Underwood Flying Wing
Replica of the Underwood’s flying machine
Elmer, George and John Underwood of Stettler, Alberta set to work inventing a flying of their own. The result was a craft with elliptically shaped wings. The Flying Wing was composed of long strips of fir and wire that were covered with cloth. Above the wing was a large fin, with a rudder at the back and an elevator attached to the tail. Under the large wing was a platform where the pilot sat. Motorcycle wheels were placed under the platform and bicycle wheels placed on each wing to hold it steady for take-offs and landings.
The platform also contained a place to house the motorcycle motor once they were able to afford one. In the meantime, the Underwoods displayed their creation at Stettler’s exhibition in July 1907, and tested the machine on their farm.
Tying the aircraft to a fencepost, the brothers placed sacks of wheat on the platform to replicate the weight of a pilot, and launched the plane like a kite. The test went well, and for the next trial, John took the place of the wheat to "fly" the machine for 15 minutes. Their enterprise was then put away until the next year, when the Underwoods finally obtained their motorcycle engine.

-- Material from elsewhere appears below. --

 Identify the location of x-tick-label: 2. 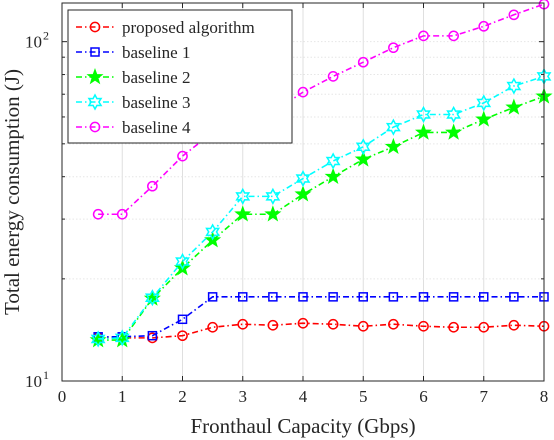
(182, 396).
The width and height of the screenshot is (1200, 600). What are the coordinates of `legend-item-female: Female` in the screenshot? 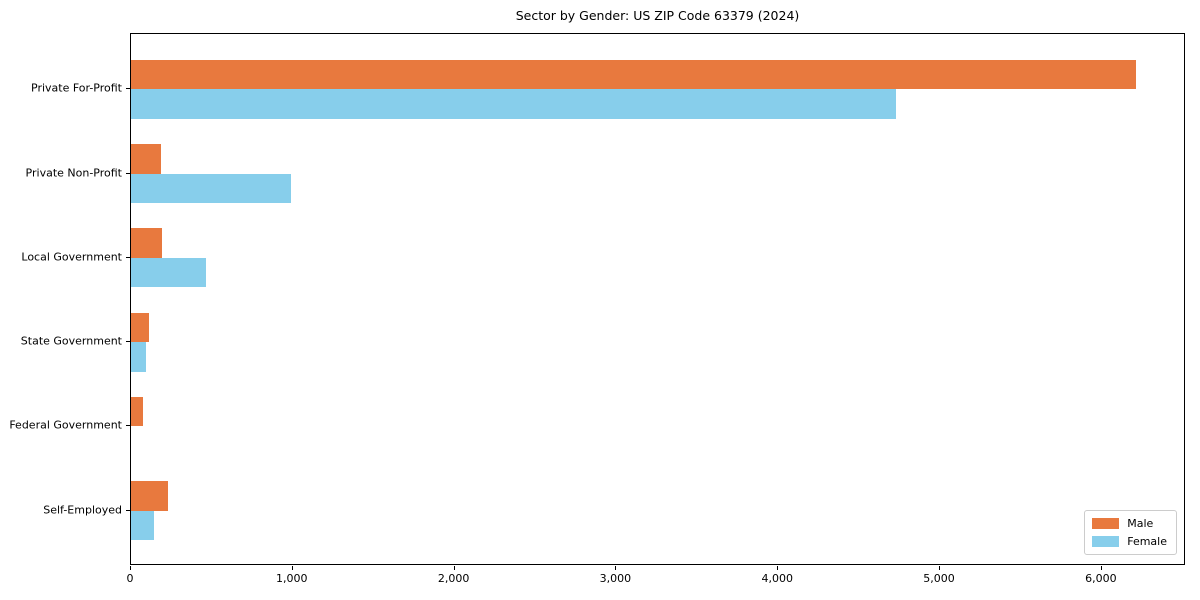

Attached to the front of the wing was a large bamboo and canvas propeller, powered by the motorcycle motor. Unfortunately, the brothers found that the engine was too small to get the craft airborne, so they hitched the plane to the fence post once again, using it like a kite, until the Flying Wing was destroyed one day by high winds. Their effort was eventually abandoned, since they lacked the resources to continue.